Acqua, stop a quattro giorni di difficoltà

23 Luglio 2023

Ripristinato il servizio idrico sulla riviera. Del Prete (Arap Servizi): un tavolo di emergenza per le crisi 

VASTO. Sono esasperati i residenti, gli operatori turistici e i gestori delle Rsa della riviera di Vasto e San Salvo per la mancanza di acqua che si è protratta per giorni. Fino al primo pomeriggio di ieri in contrada Stazione, a San Salvo, malgrado le rassicurazioni il servizio non era stato ancora ripristinato.

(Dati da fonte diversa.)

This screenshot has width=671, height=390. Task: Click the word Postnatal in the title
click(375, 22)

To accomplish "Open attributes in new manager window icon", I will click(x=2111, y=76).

Lo stesso sulla riviera vastese. L'acqua ha iniziato a tornare qualche ora dopo. Arap Servizi ha deciso di fare chiarezza. «Dalle 10 di sabato 22 luglio, Arap Servizi Srl, ricevuta la comunicazione dell’avvenuta riparazione dell’adduttore irriguo industriale da parte del Consorzio di bonifica Sud, ha ripristinato la portata ordinaria di acqua alla Sasi, ovvero, oltre 60 litri al secondo». A comunicarlo è stato l’amministratore unico di Arap Servizi, Nicola Del Prete.
«È bene», dice Del Prete, «che ci sia un po' di chiarezza sull’emergenza idrica che ha interessato il nostro territorio in questi ultimi giorni, come convenuto con il presidente di Arap, Giuseppe Savini. L' ingegnere Gianluigi Torino, responsabile tecnico, e tutti i suoi preziosi collaboratori e tecnici, hanno gestito la distribuzione delle acque di stoccaggio del nostro impianto di trattamento di San Salvo in una situazione critica, garantendo un flusso ridotto ma continuo di acqua sia alla Sasi che alle industrie. Alle 13.30 del 17 luglio scorso, il Consorzio di bonifica Sud ci ha comunicato che in serata avrebbe chiuso l’adduttore che porta al nostro impianto di San Salvo circa 170 litri di acqua grezza al secondo dal Trigno, per lavori di manutenzione straordinaria non rinviabili. E ci annunciava che i lavori sarebbero durati circa tre giorni. A questo punto, abbiamo pianificato una riduzione di portata per i successivi tre giorni. Prudenzialmente il nostro responsabile tecnico ha deciso che, a fronte dei 40 mila metri cubi di acqua stoccata nelle vasche di accumulo a San Salvo, era meglio razionalizzare l'acqua e gestirla per 4 giorni di crisi. Ed ha fatto bene, perché il Consorzio, il 20 luglio, ha comunicato che per la difficoltà dell’intervento, sarebbero state necessarie altre 24 ore prima di poter ripristinare la portata nell’adduttore. Dispiace anche a noi per il disagio che si è creato; per questa ragione sarebbe opportuno creare subito un tavolo di emergenza che possa gestire crisi impreviste come queesta», conclude Del Prete.
Intanto annunciano una class action contro l'Enel i commercianti vastesi e Codici, l'associazione dei diritti dei cittadini. I ripetuti e prolungati black out registrati venerdì hanno costretto molti commercianti di generi alimentari a buttare la merce. Diverse le disdette d'affitto da parte dei villeggianti.
L'arrivo a Vasto da Marche, Lazio, Molise e Puglia di gruppi elettrogeni sembra aver risolto il problema. (p.c.)